• Collected data:
- - -

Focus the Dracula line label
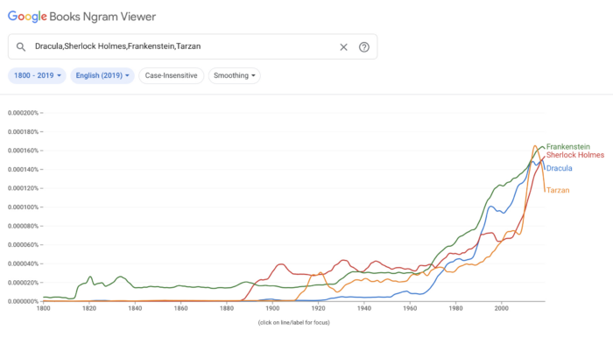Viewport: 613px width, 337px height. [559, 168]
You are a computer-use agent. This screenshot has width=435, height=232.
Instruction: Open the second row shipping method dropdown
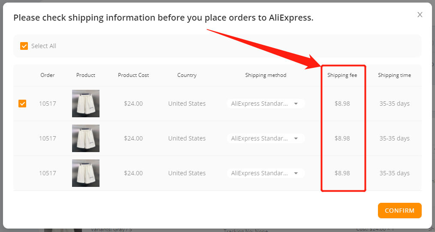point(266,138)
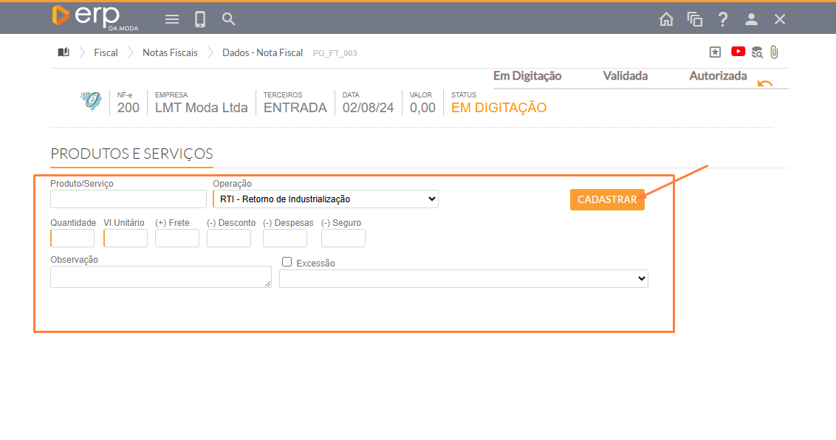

- - -

• Problem details: Excluding all pictures, reproduce the records exactly as they appear above.

• Output of the task:
Focus the Dracula line label
Viewport: 613px width, 337px height. [559, 168]
You are a computer-use agent. This screenshot has width=435, height=232.
Instruction: Open the second row shipping method dropdown
point(266,138)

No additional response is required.